2. The power tool of claim 1, wherein:

the tool and actuator are configured such that the tool is supported whereby the working surface plane is substantially parallel or substantially coplanar with the swing displacement plane.

3. The power tool of claim 2, wherein the tool is a cantilevered blade for performing plunge cutting.

4. The power tool of claim 1, wherein:

the actuator includes:

an eccentric mechanism connected to the drive shaft to convert rotation of the drive shaft into oscillating displacement; and is also provided with

A coupling portion extending from the eccentric mechanism away from the tool housing and below the longitudinal axis; and is also provided with

The tool holder is connected to the joint.

5. The power tool of claim 4, wherein:

the joint defining a bore therethrough; and is also provided with

The tool holder engages the working surface in the aperture and is above the aperture relative to the longitudinal axis.

6. The power tool of claim 5, wherein the tool is engaged with the tool holder by a locking plate disposed between a mounting portion of the tool and the coupler, and a bolt passes through the locking plate and the mounting portion of the tool and is threadedly engaged with the tool holder.

7. The power tool of claim 1, wherein the tool includes a mounting portion defining a mounting surface offset from the working surface, the mounting surface being supported on the tool holder.

8. A power tool, comprising:

a housing;

a motor located in the housing and having a drive shaft configured for rotation about a longitudinal axis;

an actuator operatively connected to the drive shaft and configured to translate rotation of the drive shaft into a oscillatory displacement in an oscillatory displacement plane;

a tool holder secured to the actuator and configured to move in response to movement of the actuator;

a tool supported by the tool holder, the tool having a working surface defining a working surface plane in which a working end of the tool oscillates; and

an articulation operatively connected to the housing and the tool holder, the articulation being configured to permit adjustment of the tool holder through a range of angles relative to the longitudinal axis,

wherein the power tool defines a center of gravity, and

wherein the tool holder and tool are configured such that the tool holder supports the tool, wherein the working surface plane is coplanar with the center of gravity.

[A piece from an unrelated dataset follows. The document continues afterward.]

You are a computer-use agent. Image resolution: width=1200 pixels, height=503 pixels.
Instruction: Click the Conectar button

9. The power tool of claim 8, wherein:

the actuator includes:

an eccentric mechanism connected to the drive shaft to convert rotation of the drive shaft into oscillating displacement; and is also provided with

A coupling portion extending from the eccentric mechanism away from the tool housing and below the longitudinal axis; and is also provided with

The tool holder is connected to the joint.

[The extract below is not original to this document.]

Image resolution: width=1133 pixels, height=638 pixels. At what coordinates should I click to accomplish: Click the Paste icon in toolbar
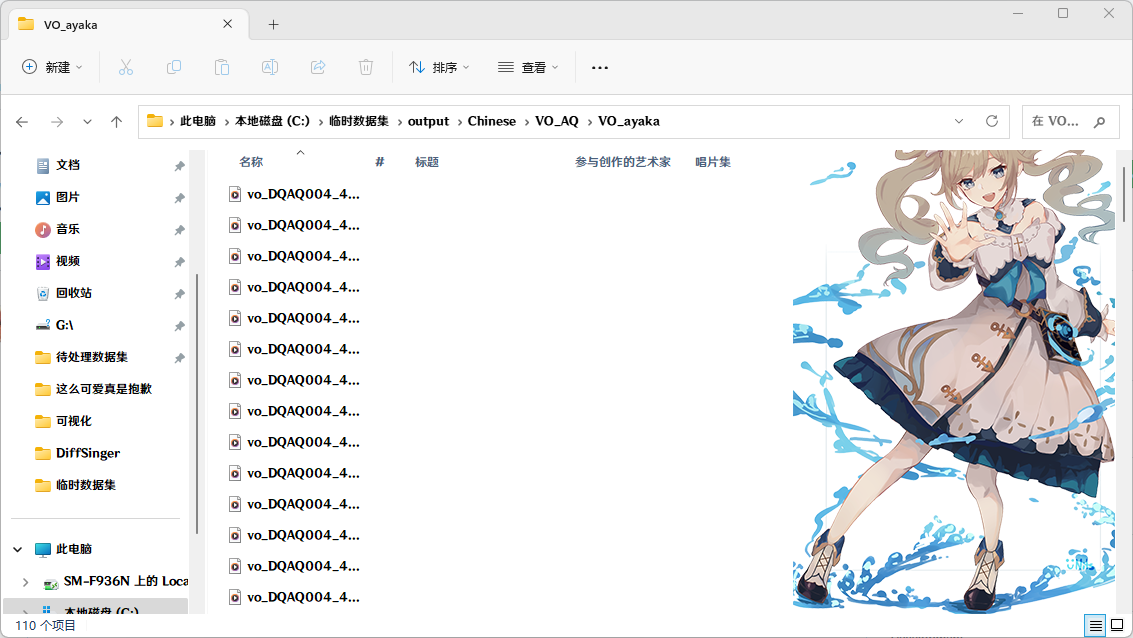(221, 67)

10. The power tool of claim 9, wherein:

the joint defining a bore therethrough; and is also provided with

The tool holder engages the working surface in the aperture and is above the aperture relative to the longitudinal axis.

11. The power tool of claim 10, wherein the tool is engaged with the tool holder by a locking plate disposed between a mounting portion of the tool and the coupler, and a bolt passes through the locking plate and the mounting portion of the tool and is threadedly engaged with the tool holder.

12. The power tool of claim 8, wherein the tool includes a mounting portion defining a mounting surface offset from the working surface, the mounting surface being supported on the tool holder.